The invention of photography was a new way for people to build and form their identities. In particular, sharing visual icons with peers through social media is now an important part of identity formation and belonging to a particular group that crosses national boundaries. The widespread use of infographics and data visualisations on social media may lead us to think of them as something of a modern phenomenon. But the popular infographics we interpret, share, and create today have roots in much older scientific visualisation techniques and research communication efforts going back centuries. What is new is the ease with which individuals with a mobile phone can create and transmit photographs which can be ‘read’ by recipients. We all love visuals, and the statistical evidence is there to back it up. Pinterest is second only to FaceBook in driving referral traffic to websites. Also, tweets with photos get 35 percent more retweets on average.
We all understand how language, written or spoken, can convey meaning but there is no obvious means of communication in a photograph. The journal Psychological Science published a study about the psychology of sharing which proved that evoking certain emotions can help increase the chance of a message being shared. Essentially, emotional stimuli activates the nervous system and boosts “social transmission.” Another study looked at what types of emotions evoked by content sparked sharing. Among the top ones were awe, amusement, inspiration, shock, fear and controversy. This illustrates why visual storytelling is a very effective social media technique. Visual storytelling involves images that resonate with people through emotional elements and relatable story arcs. Evoking an emotional response through imagery is what motivates sharing. Our brains analyse what the eye sees instantly. The subject and story of a photograph must be identified quickly by the viewer. If the viewer can’t figure out what the subject is…. all interest is lost.

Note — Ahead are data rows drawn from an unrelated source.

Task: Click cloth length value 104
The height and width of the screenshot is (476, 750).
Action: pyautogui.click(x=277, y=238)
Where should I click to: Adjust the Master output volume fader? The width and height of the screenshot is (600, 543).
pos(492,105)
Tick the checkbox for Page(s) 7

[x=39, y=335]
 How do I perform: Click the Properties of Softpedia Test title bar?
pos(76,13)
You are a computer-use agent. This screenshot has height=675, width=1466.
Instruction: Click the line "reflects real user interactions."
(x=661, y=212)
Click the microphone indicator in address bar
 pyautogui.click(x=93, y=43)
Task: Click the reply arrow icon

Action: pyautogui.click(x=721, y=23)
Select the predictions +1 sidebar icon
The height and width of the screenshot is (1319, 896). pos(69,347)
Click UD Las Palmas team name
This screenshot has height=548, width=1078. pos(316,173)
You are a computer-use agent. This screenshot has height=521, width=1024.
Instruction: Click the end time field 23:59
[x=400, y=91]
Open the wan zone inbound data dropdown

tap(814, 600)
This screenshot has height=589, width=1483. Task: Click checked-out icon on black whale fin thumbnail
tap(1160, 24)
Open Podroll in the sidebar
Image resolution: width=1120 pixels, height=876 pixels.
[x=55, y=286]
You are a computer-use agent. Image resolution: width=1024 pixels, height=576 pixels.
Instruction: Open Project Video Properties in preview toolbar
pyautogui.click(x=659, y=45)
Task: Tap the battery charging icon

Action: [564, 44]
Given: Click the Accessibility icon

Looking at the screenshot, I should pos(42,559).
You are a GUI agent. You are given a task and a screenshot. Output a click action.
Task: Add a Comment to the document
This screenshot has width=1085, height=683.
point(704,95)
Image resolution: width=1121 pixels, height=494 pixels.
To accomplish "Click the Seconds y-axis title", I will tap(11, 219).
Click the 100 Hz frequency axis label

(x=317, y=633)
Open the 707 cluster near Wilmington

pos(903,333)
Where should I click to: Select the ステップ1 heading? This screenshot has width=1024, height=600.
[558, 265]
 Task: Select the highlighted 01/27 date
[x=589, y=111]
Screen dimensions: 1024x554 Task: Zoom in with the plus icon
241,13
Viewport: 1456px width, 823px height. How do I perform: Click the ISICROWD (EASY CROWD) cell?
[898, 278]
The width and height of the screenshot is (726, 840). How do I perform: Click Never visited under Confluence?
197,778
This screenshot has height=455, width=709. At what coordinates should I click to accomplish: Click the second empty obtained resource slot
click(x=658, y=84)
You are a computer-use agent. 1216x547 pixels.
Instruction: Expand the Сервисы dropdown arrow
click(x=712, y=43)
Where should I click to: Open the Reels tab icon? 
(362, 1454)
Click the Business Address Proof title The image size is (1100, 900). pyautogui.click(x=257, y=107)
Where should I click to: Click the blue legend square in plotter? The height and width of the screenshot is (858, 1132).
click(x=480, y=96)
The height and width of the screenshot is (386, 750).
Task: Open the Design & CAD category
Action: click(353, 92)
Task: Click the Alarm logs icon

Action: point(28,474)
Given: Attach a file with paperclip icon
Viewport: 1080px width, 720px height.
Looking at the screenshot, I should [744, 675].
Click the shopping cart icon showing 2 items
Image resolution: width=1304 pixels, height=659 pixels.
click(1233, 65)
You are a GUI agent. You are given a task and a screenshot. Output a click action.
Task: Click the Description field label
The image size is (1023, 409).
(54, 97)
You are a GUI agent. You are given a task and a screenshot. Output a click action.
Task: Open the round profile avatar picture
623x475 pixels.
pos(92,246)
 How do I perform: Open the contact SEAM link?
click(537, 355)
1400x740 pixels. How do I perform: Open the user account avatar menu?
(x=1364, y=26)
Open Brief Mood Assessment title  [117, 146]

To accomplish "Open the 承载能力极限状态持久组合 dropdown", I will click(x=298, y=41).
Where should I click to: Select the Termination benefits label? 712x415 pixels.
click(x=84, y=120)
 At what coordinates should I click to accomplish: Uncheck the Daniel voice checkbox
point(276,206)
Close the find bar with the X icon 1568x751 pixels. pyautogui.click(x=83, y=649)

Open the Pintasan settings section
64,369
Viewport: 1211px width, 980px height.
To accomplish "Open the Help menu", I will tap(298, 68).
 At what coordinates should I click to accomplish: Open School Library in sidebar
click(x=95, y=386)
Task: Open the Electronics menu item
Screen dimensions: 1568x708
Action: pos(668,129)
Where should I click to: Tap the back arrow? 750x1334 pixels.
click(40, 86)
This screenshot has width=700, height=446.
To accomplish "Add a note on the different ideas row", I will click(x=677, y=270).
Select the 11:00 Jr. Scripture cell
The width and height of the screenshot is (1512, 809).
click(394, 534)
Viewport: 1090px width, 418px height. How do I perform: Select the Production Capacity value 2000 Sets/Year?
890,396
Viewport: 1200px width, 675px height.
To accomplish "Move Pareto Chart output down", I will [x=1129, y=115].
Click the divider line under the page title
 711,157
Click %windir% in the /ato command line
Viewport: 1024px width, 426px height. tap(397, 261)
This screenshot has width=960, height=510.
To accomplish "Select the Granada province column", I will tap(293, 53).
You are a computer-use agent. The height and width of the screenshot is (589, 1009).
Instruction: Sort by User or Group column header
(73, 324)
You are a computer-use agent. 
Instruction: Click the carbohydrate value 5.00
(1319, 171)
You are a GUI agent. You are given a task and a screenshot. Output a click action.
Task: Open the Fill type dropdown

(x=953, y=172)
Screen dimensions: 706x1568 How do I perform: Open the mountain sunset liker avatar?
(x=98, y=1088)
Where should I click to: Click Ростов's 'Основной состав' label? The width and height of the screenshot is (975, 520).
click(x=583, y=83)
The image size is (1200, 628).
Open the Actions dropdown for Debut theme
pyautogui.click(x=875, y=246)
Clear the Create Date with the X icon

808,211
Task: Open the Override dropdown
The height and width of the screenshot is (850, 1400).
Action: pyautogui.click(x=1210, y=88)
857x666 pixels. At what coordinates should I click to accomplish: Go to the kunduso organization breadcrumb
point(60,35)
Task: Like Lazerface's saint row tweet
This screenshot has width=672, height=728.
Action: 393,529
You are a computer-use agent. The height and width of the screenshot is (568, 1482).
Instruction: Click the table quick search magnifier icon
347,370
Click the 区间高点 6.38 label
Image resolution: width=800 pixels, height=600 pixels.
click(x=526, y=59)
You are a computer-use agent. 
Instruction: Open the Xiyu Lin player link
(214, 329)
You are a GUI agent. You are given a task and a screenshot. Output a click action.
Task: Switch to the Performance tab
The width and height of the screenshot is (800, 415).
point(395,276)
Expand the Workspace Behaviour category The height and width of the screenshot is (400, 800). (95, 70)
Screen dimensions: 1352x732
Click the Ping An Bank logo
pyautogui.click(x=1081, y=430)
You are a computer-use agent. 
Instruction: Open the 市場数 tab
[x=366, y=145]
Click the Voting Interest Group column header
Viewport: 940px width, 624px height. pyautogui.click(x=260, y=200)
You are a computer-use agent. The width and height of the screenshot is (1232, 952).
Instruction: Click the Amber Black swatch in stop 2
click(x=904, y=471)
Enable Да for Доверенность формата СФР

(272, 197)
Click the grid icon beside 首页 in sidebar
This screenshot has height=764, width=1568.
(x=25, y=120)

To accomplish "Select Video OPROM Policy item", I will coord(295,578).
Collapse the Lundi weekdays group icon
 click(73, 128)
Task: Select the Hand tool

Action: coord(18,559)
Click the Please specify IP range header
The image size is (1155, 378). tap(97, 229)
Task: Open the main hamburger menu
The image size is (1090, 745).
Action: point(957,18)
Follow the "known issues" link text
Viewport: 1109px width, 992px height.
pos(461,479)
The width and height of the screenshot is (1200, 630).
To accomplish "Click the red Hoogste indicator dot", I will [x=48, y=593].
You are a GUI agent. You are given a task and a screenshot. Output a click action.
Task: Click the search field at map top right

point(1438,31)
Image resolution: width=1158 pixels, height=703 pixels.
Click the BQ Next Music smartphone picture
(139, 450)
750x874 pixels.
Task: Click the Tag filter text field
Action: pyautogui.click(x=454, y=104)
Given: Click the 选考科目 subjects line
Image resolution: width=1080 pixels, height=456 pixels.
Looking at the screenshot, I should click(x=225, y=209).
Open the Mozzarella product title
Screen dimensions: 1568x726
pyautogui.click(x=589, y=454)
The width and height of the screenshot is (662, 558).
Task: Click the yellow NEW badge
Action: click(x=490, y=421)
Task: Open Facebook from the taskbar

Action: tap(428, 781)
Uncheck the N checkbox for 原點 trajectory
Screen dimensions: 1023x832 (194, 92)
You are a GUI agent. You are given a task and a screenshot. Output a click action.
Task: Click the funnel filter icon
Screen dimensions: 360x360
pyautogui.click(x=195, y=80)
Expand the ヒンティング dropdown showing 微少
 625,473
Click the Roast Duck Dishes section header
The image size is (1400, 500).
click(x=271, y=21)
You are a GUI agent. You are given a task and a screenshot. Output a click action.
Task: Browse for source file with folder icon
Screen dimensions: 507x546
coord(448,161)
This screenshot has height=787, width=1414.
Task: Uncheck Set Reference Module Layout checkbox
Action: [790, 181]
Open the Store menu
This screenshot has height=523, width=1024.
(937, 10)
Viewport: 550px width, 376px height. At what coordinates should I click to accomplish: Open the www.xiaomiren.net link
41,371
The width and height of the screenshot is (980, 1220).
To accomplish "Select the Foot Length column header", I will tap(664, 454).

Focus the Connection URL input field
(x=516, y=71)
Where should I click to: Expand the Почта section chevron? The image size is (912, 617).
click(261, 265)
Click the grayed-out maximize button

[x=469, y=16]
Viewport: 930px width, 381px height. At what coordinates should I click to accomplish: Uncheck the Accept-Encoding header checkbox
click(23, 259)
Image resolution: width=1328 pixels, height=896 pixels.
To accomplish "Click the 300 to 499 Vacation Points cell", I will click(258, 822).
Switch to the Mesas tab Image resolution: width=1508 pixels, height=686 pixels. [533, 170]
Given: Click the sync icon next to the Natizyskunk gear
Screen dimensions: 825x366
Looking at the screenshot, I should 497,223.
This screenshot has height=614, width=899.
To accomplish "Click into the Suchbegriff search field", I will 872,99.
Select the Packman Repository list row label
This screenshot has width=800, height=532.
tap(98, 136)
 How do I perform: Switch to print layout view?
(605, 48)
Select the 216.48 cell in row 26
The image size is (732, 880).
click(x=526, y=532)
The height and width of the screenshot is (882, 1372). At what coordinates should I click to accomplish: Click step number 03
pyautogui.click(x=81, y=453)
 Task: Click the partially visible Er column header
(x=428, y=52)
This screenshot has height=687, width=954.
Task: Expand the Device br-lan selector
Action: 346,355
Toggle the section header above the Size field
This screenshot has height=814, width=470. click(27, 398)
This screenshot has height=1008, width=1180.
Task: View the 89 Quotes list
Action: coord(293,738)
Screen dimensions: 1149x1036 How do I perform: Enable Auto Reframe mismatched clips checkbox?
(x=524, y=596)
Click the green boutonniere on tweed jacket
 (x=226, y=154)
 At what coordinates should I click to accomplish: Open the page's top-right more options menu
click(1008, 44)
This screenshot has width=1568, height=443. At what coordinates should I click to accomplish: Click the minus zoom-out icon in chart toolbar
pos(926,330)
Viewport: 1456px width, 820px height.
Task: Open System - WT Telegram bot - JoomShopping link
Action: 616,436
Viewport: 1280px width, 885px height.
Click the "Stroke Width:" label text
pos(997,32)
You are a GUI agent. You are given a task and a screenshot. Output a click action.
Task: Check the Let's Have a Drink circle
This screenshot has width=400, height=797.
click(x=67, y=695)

But, merely describing the world pictorially with exquisite detail in an aesthetically pleasing fashion isn’t enough to carry a message. For an image to transcend plain description it must contain inner meanings beyond the bald depiction of the subject. There must be a channel of communication within the pattern of light and shade fixed in the image. Yet when we look at a photograph that has grabbed our attention we inevitably gather meaning; even if it is rejected we find ourselves moved by its contents so they must be ‘talking’ to us. The foremost question that stimulates research into picture education is where in the patterns of the image might these hidden meanings reside? These meanings must constitute a non-textual language but how do we read it? Is our understanding of this language innate or learnt and can we be certain what the artist was trying to say? How do these inner meanings arise if there is no accompanying text? The following images (Figs 4 & 5), which could be tagged with:
#rescuemissionplanetearth
and/or #belongingness,
in order to highlight these questions.
Fig 4 The rush for gems in Madagascar
Fig 5 Polluting the seas: the enormity of cosumerism
(Rescue Mission Planet Earth)
4 Rescue Mission Planet Earth
Action post Rio 1992
Shortly after the first global environment summit of 1992 held in Rio de Janeiro, a group of young people gathered together at the UK headquarters of the educational charity Peace Child International. They were funded by the UN to produce a young people’s version of Agenda 21, which was entitled ‘Rescue Mission Planet Earth’. It was published on International Earth Day in 1994. This initiative was mounted in recognition that mass education for sustainability and resilience, starting at the primary level, was going to be essential for future generations to make the necessary behavioural changes for carrying forward the strategic management plan for human survival in peace, equity and wellbeing, endorsed by the world community.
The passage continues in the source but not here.